Northeastern University has a longstanding tradition of focusing on public interest technology. Northeastern’s world renowned innovations in experiential learning form the backbone of our efforts to develop the next generation of public interest technologists. Our internationally-leading co-op program enables our roughly 19,000 undergraduates to spend up to 18 months working in paid positions in industry, government and nonprofits. Beyond the hundreds of students per year doing co-ops at community organizations, many serving marginalized communities, students are often placed at firms working specifically in public interest technology. For example, we have recently had co-ops at firms focusing on: social justice such as Peace Tech Lab and Equal Innovation; energy and the environment like Lightstar Renewables, Greentown Labs, and Cleantech Open; AI, big data, and cybersecurity like OppScience, Akamai Tech, and DTonomy; and biotech such as Biogen, Charles River Labs, and Indigo Ag; and government tech with the Department of Labor’s Chief Innovation Officer. Our extensive service-learning programs provide additional experiential opportunities for students to work in organizations related to public interest technology.

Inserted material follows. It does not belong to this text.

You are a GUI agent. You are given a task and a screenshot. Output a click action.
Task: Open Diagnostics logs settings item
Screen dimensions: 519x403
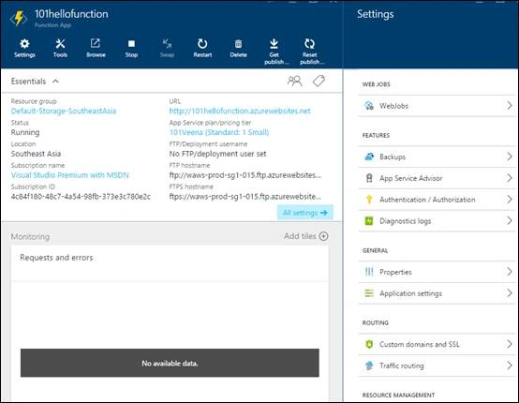(x=437, y=221)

Northeastern’s Khoury College of Computer Sciences has 42 combined majors across the university, providing a perfect vehicle for educating and training students in public interest technology. Our Center for Inclusive Computing works with over 60+ universities to materially increase the number of women of all races and ethnicities graduating in computing. In addition, ethics modules are embedded in core computer science and information science.
Our undergraduate research programs allow students to conduct research with faculty as part of research initiatives being run through the Center for Law, Innovation & Creativity; Ethics Institute; the Cybersecurity & Privacy Institute; Institute for Experiential AI; Institute for Experiential Robots; NULab; Information, Algorithms & Justice initiative; and the Burnes Center for Social Change & Impact. The Burnes Center and its partner project, The GovLab, are pioneering the teaching of public interest technology for communities to solve public problems, a curriculum it delivers to participants in 80 countries. These and other centers and initiatives provide students and faculty with interdisciplinary, collaborative environments where they can pursue public interest technology research, where they can develop new programs that critically assess the risks of technology, and where they can design, build and implement technologies that advance social justice, deepen democracy and promote the public interest.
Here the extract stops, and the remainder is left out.